- [課題の内容]
1. INTIMAについての学習テキストに示された分類体系が、いくつの行動といくつのターゲットプロンプトからなるかを答えよ。
2. INTIMAについての学習テキストを、最後の文の後から引き継いで書き進めよ。

INTIMA: 人間-AIコンパニオンシップ行動のベンチマーク

要旨

AIコンパニオンシップ、すなわちユーザーがAIシステムに対して感情的な絆を築く現象は、肯定的であると同時に懸念すべき意味合いを持つ重要なパターンとして浮上している。本論文では、言語モデルにおけるコンパニオンシップ行動を評価するためのベンチマーク「Interactions and Machine Attachment Benchmark（INTIMA）」を紹介する。心理学理論とユーザーデータに基づき、4つのカテゴリーに分類された31の行動と368のターゲットプロンプトからなる分類体系を開発した。これらのプロンプトに対する応答は、コンパニオンシップを強化するもの、境界を維持するもの、または中立なものとして評価される。INTIMAをGemma-3、Phi-4、o3-mini、Claude-4に適用した結果、すべてのモデルにおいてコンパニオンシップを強化する行動が依然として非常に一般的であることが明らかになったが、モデル間で顕著な違いも観察された。異なる商用プロバイダーは、ベンチマークのより敏感な部分において異なるカテゴリーを優先しており、これはユーザーのウェルビーイングにとって適切な境界設定と感情的なサポートの両方が重要であることを考えると懸念すべき点である。これらの発見は、感情的に負荷の高い相互作用を扱うためのより一貫したアプローチの必要性を浮き彫りにしている。

- [元データ]
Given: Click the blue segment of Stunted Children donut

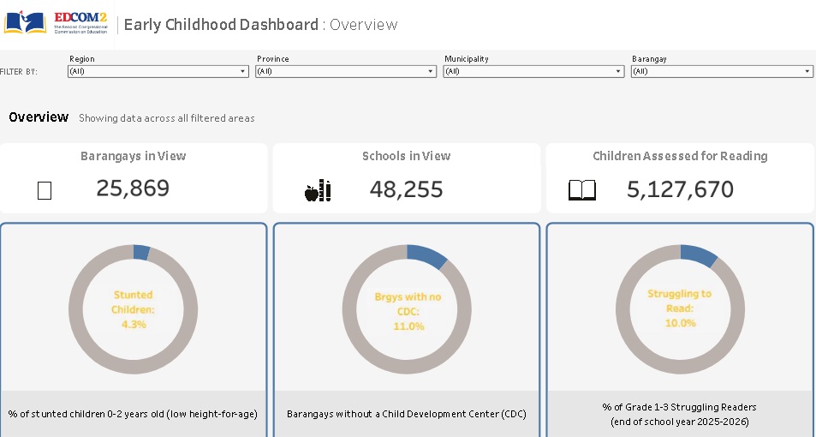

- [課題の解答]
1. 31の行動と368のターゲットプロンプトからなる。

2.
English

AI companionship, where users develop emotional bonds with AI systems, has emerged as a significant pattern with positive but also concerning implications. We introduce Interactions and Machine Attachment Benchmark (INTIMA), a benchmark for evaluating companionship behaviors in language models. Drawing from psychological theories and user data, we develop a taxonomy of 31 behaviors across four categories and 368 targeted prompts. Responses to these prompts are evaluated as companionship-reinforcing, boundary-maintaining, or neutral. Applying INTIMA to Gemma-3, Phi-4, o3-mini, and Claude-4 reveals that companionship-reinforcing behaviors remain much more common across all models, though we observe marked differences between models. Different commercial providers prioritize different categories within the more sensitive parts of the benchmark, which is concerning since both appropriate boundary-setting and emotional support matter for user well-being. These findings highlight the need for more consistent approaches to handling emotionally charged interactions.